By Abigail Hardcastle
Climate change is arguably the biggest risk facing us and future generations. Storms, floods, and wildfires are intensifying across the world, we are seeing the threats to people’s homes and livelihoods continuing to increase and new studies suggests that 10 million people are dying each year due to air pollution, yet, we are not acting fast enough. Cop26 however, aims to accelerate our response.
Cop26 is the 26th UN Climate Change Conference of the Parties which is due to commence in Glasgow this year on the 31st of October through to the 12th of November. The event is widely viewed as the last and best chance to get climate change under control. The UN has brought almost every country in the world together annually, with 190 world leaders expected to arrive in Scotland this year to reach an agreement on how to tackle climate change. The main targets in this year’s conference are to drive down emissions to meet net zero by the mid-century, start planning adaptations to protect people and nature, mobilise trillions in finance, particularly to aid poorer countries in their green journey and encourage collaboration and cooperation between governments, businesses, and civil society.

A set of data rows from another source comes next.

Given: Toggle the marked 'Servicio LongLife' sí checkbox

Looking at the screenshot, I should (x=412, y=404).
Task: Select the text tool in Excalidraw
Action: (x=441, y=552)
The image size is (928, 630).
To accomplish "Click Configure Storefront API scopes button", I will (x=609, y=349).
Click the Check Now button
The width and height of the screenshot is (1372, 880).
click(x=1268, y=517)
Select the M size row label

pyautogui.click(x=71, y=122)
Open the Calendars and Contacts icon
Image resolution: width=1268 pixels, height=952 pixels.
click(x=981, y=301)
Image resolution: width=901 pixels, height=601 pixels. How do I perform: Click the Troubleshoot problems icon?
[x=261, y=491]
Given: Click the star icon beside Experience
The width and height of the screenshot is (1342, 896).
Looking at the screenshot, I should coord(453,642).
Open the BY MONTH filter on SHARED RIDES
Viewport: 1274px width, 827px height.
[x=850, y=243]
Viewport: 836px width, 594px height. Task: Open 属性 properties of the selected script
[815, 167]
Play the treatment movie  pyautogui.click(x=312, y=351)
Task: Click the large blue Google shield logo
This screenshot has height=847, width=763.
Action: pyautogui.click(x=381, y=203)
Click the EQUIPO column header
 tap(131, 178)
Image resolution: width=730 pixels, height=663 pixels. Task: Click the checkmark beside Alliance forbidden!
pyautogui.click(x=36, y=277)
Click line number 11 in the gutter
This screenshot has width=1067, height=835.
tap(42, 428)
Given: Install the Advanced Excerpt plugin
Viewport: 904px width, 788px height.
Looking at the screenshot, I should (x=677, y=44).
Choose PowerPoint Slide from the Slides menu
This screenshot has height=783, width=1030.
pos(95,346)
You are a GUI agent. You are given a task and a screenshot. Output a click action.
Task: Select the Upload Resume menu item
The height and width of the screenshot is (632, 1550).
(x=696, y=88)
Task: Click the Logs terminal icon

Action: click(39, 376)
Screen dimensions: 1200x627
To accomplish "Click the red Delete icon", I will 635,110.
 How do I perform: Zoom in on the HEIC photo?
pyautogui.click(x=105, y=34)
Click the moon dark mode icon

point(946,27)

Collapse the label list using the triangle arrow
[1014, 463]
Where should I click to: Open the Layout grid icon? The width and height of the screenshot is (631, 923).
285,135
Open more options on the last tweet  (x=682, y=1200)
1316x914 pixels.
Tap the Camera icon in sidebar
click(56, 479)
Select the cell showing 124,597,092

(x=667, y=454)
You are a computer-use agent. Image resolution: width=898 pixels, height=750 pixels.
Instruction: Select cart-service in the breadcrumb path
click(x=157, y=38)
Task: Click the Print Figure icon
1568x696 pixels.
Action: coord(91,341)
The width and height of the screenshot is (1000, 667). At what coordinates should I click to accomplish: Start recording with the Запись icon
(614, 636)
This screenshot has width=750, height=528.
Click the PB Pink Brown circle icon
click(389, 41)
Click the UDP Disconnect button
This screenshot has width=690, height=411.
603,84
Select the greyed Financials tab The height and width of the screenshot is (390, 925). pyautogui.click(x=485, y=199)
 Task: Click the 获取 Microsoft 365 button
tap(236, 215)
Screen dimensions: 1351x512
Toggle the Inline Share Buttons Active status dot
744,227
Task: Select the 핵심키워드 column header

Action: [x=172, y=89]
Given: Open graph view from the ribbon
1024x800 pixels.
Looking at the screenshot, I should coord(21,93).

Cop26 is of particular importance this year as it is the first time that world governments have been asked to raise their climate targets since the landmark Paris Agreement of 2015. An agreement which pledged to keep global warming to below 1.5 degrees to avoid devastating impacts on the planet, an endeavour we are not on track to achieve. A particular theme of this year’s conference is the concept of achieving ‘net-zero’, which is effectively means that the amount of greenhouse gases we add to the atmosphere is no more than the amount we take away, a feat which 70% of the world economy is dedicated to achieving.
At Cop21 in 2015, governments formally recognised that the only way we can rise to the challenge of climate change is by everyone working together. Cities, regions, businesses, investors, and universities are advised to join the UN’s Race to Zero campaign, a campaign committed to halving emissions by 2030 and achieving net-zero emissions by 2050 at the very latest. The University of Hull has pledged an ambitious plan themselves to become carbon neutral by 2027, one of the earliest net-zero targets made by Universities in the UK. The University has since revealed they are ahead of this target with the latest annual carbon output showing to be significantly lower than the 12,599 tonne benchmark required last year to remain on target.
Businesses including higher education establishments are set to lead the change needed, with Cop26 being likely to have a massive impact on businesses across the world. This will likely include the promotion of new legislation to achieve net-zero, the requirement to start or accelerate their carbon reduction journey, making finance for businesses who are not green enough harder to access and encouraging investors to apply more pressure on businesses to ‘go green’. Whilst unsustainable businesses pose a massive risk to climate change, in turn, climate change poses a risk on a business’ profitability. Businesses are increasingly taking ESG (environment, social and governance) factors into account to improve non-profit related success and investment opportunities. It is becomingly increasingly more apparent that the more sustainable a business is, the more likely it is to succeed due to the likelihood of investment, and so it is in a company’s best interest to be aware of Cop26’s reach and adapt to meet its needs. In addition, the effects of Cop26 will likely stretch far and wide, and what it may mean for the world could include changes such as investing in clean energy (for example, wind and solar), shifting towards electric car models, protecting nature and everyone making a more conscious effort to reduce their emissions and be greener.
Green growth is real and effective, shown particularly by the UK government who is leading the race to net-zero, growing the economy by 78% whilst cutting emissions by 44%. The UK was also the first country to pledge a reduction of carbon emissions by 78% by 2035 and just three years from now, completely phasing out coal power. Whilst governmental action is clear, you may wonder what you can do as individuals to help accelerate the race to net-zero. There is a wide variety of actions you could take from incorporating relatively small changes in your lifestyle for example, reducing food and water waste, buying energy efficient bulbs and appliances, and walking or taking public transport to University, or making slightly bigger changes such as powering your home with renewable energy, buying from sustainable sources such as sustainable fashion brands, speaking up by voicing your concerns about the environment, and driving an electric or fuel-efficient vehicle. If you are interested in learning more or following exactly what this conference could achieve, over 200 events are due to take place in the Green Zone which can be virtually joined on their YouTube channel, ‘Cop26’.